Our bar guys tonight were most excellent entertainment, being loud, ignorant, and drunk. (The trifecta!) They were overweight, unshaven, trucker-cap-wearing white guys holding forth on politics: the Iraq war, affirmative action, the presidential candidates. Their logic was torturous, their conclusions baffling, their remarks punctuated with fists pounded on the bar. We spent the better part of our dinner either chuckling into our plates or making “OH NO HE DIDN’T” faces at one another.
We were almost done by the time they worked their way around to Obama, who is “willing to do anything to the black man if it lets him keep his power.” Having assured each other of this, they decided that Obama is thus a white man and uttered this triumphant declaration as we scurried out the door: “Obama and [Jesse] Jackson are slave traders!”
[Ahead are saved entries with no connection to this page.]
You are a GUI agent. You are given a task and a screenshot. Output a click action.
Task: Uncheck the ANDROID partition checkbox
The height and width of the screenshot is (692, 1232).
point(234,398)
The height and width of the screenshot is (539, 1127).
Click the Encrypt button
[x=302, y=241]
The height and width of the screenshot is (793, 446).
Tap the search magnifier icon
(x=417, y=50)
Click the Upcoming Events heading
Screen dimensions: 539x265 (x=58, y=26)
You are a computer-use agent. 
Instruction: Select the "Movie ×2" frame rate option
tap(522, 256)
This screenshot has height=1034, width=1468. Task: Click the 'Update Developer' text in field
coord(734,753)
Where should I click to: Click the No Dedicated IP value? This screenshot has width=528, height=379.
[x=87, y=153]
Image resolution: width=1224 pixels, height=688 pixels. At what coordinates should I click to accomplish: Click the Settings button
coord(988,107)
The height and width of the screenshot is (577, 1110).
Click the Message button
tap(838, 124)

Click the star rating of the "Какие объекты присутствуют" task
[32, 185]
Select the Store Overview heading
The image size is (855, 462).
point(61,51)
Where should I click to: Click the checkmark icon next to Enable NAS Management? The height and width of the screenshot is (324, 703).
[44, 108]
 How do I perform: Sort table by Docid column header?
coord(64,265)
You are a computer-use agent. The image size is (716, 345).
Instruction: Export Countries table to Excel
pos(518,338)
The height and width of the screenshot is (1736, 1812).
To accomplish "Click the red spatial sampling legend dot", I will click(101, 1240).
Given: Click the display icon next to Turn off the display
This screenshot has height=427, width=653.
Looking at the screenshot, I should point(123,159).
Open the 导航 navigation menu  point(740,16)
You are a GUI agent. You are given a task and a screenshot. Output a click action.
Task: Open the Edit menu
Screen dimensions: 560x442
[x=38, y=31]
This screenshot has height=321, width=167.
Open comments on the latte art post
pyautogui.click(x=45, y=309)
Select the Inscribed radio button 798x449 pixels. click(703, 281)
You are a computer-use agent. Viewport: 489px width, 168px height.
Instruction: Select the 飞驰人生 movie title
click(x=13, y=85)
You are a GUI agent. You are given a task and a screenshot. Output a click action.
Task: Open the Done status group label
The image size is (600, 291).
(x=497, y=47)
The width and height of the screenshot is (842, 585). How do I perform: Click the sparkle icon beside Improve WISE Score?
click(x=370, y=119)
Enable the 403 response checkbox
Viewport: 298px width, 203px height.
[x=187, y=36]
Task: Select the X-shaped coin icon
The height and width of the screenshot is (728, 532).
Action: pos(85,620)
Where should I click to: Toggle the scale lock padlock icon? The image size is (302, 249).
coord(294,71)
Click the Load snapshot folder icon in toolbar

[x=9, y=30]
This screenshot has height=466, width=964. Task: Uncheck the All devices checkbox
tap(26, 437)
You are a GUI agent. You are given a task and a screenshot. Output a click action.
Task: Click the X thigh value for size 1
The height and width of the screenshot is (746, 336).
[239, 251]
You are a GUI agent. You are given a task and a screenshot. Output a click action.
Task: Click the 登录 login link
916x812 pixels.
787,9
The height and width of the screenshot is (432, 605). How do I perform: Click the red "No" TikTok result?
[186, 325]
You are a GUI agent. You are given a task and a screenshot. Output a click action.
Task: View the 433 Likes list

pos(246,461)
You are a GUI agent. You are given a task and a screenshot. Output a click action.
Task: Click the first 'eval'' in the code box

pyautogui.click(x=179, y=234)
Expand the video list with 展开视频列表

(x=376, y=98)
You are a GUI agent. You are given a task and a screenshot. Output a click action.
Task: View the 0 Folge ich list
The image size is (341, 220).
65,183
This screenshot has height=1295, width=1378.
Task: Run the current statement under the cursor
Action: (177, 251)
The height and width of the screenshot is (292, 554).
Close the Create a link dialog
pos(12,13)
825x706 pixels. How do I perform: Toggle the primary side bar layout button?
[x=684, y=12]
Ladies and gentlemen, America’s voting public.
July 12, 2008
Revision progress
I’ve been working on web stuff more often than not, so I’m going slowly through this, and I’m still on the first pass. Took the big pile o’ paper to the coffee shop writing group this morning, and I’m now up to page 250. I’m crossing out lots of stuff — scenelets that never went anywhere, notes to myself that no longer apply. Writing new notes: “pp. 80-100 are almost a total loss.” “Marianne came to visit 20 pages ago. Why is she now back at home and talking on the phone?” “Emily turns up here knowing everyone. Where did her first scene go?” [40 pages later:] “Here’s Emily’s first scene.”
Yeah, my nonlinear writing process is making this a little more difficult than it might otherwise be. Most of the scenes will be easy to move around. Some I’ll have to split up, since they need to be where they are, but the characters are commenting on other things that haven’t happened yet. The bad thing is that I thought I’d already taken care of all the out-of-order stuff. Argh.
On the bright side, my own manuscript made me laugh out loud in the coffee shop, so I guess that’s good.
July 6, 2008
On the (nick)naming of characters
Halfway-plus through Sherwood Smith’s delightful Inda, I must pause and bitch: DAW, why O why did you not include the character list in the published book? Because, Christ on a crutch! In addition to the usual firstname-lastname thing, each school-age character gets two more names at the academy: an official name formed from the family name and a word meaning “one” or “two” depending whether they’re the older or younger sibling (e.g. Landred Marlo-Vayir becomes Marlo-Vayir Tvei), as well as a nickname used to the exclusion of the others (Cherry-Stripe). The -Vayir suffix on the family names has its own meaning. Adults are referred to, interchangeably, by their full names and by a title having to do with their place in succession and military role. And? Some of the titles change when the country goes to war.
My head hurts. Memo to publishers: sometimes we don’t get the luxury of consuming a 600-page paperback in one sitting. Sometimes, you know, we have to put the book down for a couple of days at a time. And when the number of characters with three to four names apiece climbs north of, say, twenty… it helps to provide an index. I’m just sayin’.
It has occurred to me, reading some of the Shadow Unit extras this weekend, that newcomers to that world must have the same problem. In the LiveJournals, the characters refer to each other using nicknames that seldom make it into the episodes proper. Fortunately the wiki lists them all. (At least, I think that’s all of them.)